Continue the interview transcript below about the documentary American Casino and the subprime mortgage crash, starting after its last line.

Extract =
== == ==

Andrew Cockburn co-producer of the documentary "American Casino" talks about the sub-prime crash.

Bio: Andrew Cockburn is an Irish journalist, author and filmmaker who has lived in the United States for many years.

Transcript

PAUL JAY: Welcome to The Real News Network. There's a new documentary out. It's called American Casino. It's made by Andrew Cockburn and his wife Leslie. It's a fascinating exposé of the subprime mortgage scandal and how the system works. There's a piece, an interview in the documentary, that jumped out at me. I'll play it for you now.

MICHAEL GREENBERGER: To understand why this is like a gambling casino, you have to understand what's at stake here. On a December evening, December 15, 2000, around seven o'clock, Phil Gramm, Republican Senator of Texas and the chair of the Senate Finance Committee, walked to the floor of the Senate and introduced a 262-page bill as a rider to the 11,000 page appropriation bill, which excluded from regulation the financial instruments that are probably most at the heart of the present meltdown. He not only excluded them from all federal regulation, but he excluded them from state regulation as well, which is important, because these instruments could be viewed to be gambling instruments, where you're betting on whether people will or will not pay off their loans. And he announced at the time that this measure would be a boon to the American economy and it'd be a boon to Wall Street, because they would be freed of any supervision in this regard. And that lack of supervision freed Wall Street to essentially shoot itself in both feet.

JAY: Now joining us is one of the coproducers, Andrew Cockburn. Andrew's an author, a writer, a filmmaker, a coproducer of the film American Casino. Thanks for joining us, Andrew.

COCKBURN: Hey, you're welcome.

JAY: So this clip we played from the film, it makes it quite clear that this was a very conscious activity, this subprime mortgage fiasco. What I mean by "conscious," not just on the part of Wall Street, but to enable this they needed their political allies in Washington to create the legislative regulatory space for this scheme. Talk about this.

== == ==

Given entries =
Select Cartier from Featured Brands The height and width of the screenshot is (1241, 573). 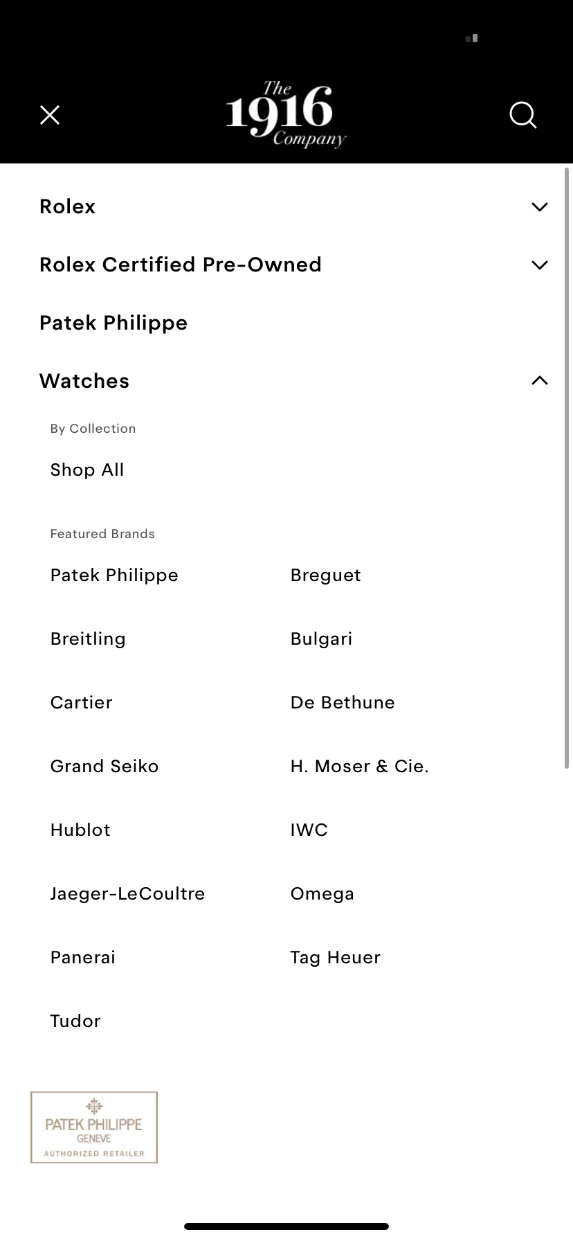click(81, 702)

== == ==

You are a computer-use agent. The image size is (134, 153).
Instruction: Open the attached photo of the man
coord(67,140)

== == ==

Exercise answer =
COCKBURN: Sure. I mean, what Michael Greenberger was talking about there was the creation of the legalization of this credit default swap, which is basically a form of gambling. It's basically a way of taking bets, making bets on whether companies and bonds and various other financial instruments would fail or not, and it was actually something that was rendered illegal in 1929. So they legalized it, and that enabled them to make, basically—well, to persuade themselves that they weren't taking any risk in them giving people these very, you know, squishy loans, the subprime loans, and all sorts of other credit, like cars. They'd taken bets so that if they failed, if the loans went bad, they were covered. I mean, it gets a little bit more complicated than that, but that's basically it. This kind of legalized gambling, Wall Street gambling, this is really almost a culminating stage of something that had been going on since at least 1980, or since the Reagan administration, 'cause what Reagan and his merry men hated and what Wall Street always hated was the New Deal, was the reaction to the 1929 crash when, you know, we'd had all sorts of regulation and law enforcement, which had stopped these idiots, you know, for a while at least, you know, [inaudible] bringing the economy down around our ears. But, you know, with all sorts of legislative, you know, lobbying and paying off politicians and corrupting the media and, you know, part of a huge offensive, what we had was the stage set by 2000 for the whole lawless condition on Wall Street that has brought us, you know, the current financial meltdown, which is still going on.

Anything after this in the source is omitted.